*** Page extract Section Begins ***

Opportunities for smaller scale crops
With the advent of molecular mutagenesis and the introduction of more and more molecular markers breeders can predict ever more accurately and quickly what the result of crossbreeding will be. Van Haaren believes these new techniques will help expand our knowledge of key traits such as abiotic and biotic stress and will heighten the economic return of a variety. Bonnema of Wageningen UR Plant Breeding says the new techniques have increased the profit potential of many food crops.
Bonnema: “Just think of phytophthora-resistant potatoes, virus-resistant tomatoes, xanthomonas-resistant cabbage or pest-resistant crops and biobased crops with added value (such as antioxidant tocopherols in rapeseed or certain fatty acids in crambe).” Genetwister’s Jungerius also believes there is plenty of room for improvement in crops. She says the genetic tools are getting cheaper and are therefore becoming more readily available for use on smaller scale crops. This is also why Marcus Weidler at Bayer sees great opportunities for wheat. Weidler, who also spoke at the ‘Genomics in Business’ conference, says wheat is about to undergo a technological revolution because the relatively poorly funded wheat research can now benefit from the groundwork done on corn. Van Haaren of KeyGene agrees with Weidler. He says the introduction of hybrids in corn has led to a spectacular increase in yields. “This has not been the case for wheat, and Weidler’s right: if we seriously invest in crops like wheat, we can expect to see improved yields that far outstrip normal growth through traditional breeding,” says Van Haaren. Keygene recently entered into a research partnership with Bayer CropScience aimed specifically at improving wheat.
Jungerius, at Genetwister, says there are great expectations in the field of sequencing. “Right now, generating sequencing data is fairly simple and we’re able to obtain much larger amounts than we were ten years ago. But it’s still a bit like finding a needle in the haystack. Identifying the relevant genetic basis for profitable traits remains a big challenge,” Jungerius says. She stresses that new techniques such as the use of molecular markers will always remain supplementary to plant breeding. “It’s not as if plant breeding will soon only take place on computers. You still have to go out into the field or the greenhouse to see and select the plants, which are the end products of genetics and their environment.”

*** Page extract Section Ends ***

### Problems and tasks
1/ In the crop breeding passage, which company did Keygene recently partner with on research aimed at improving wheat?
2/ Reproduce the stretch of the crop breeding passage from "Opportunities for smaller" through "many food crops.".
Rely on the crop breeding passage alone.

*** Provided data Section Begins ***

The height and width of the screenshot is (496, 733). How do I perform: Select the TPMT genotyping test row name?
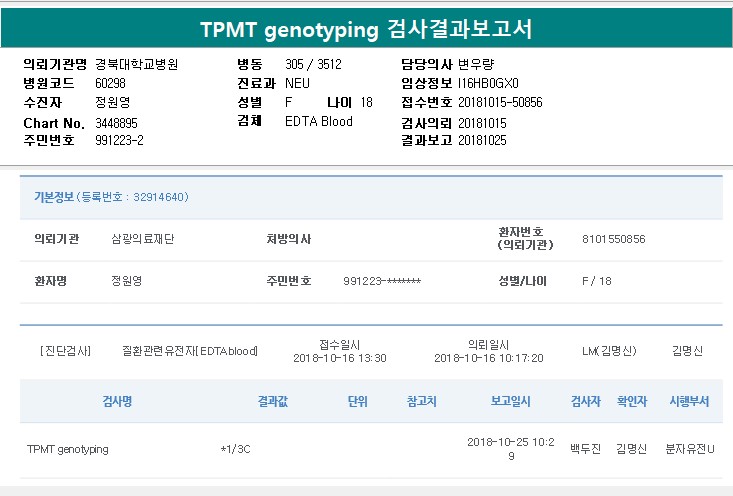point(67,449)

*** Provided data Section Ends ***

### Answers by item number
1/ Bayer CropScience

2/
Opportunities for smaller scale crops
With the advent of molecular mutagenesis and the introduction of more and more molecular markers breeders can predict ever more accurately and quickly what the result of crossbreeding will be. Van Haaren believes these new techniques will help expand our knowledge of key traits such as abiotic and biotic stress and will heighten the economic return of a variety. Bonnema of Wageningen UR Plant Breeding says the new techniques have increased the profit potential of many food crops.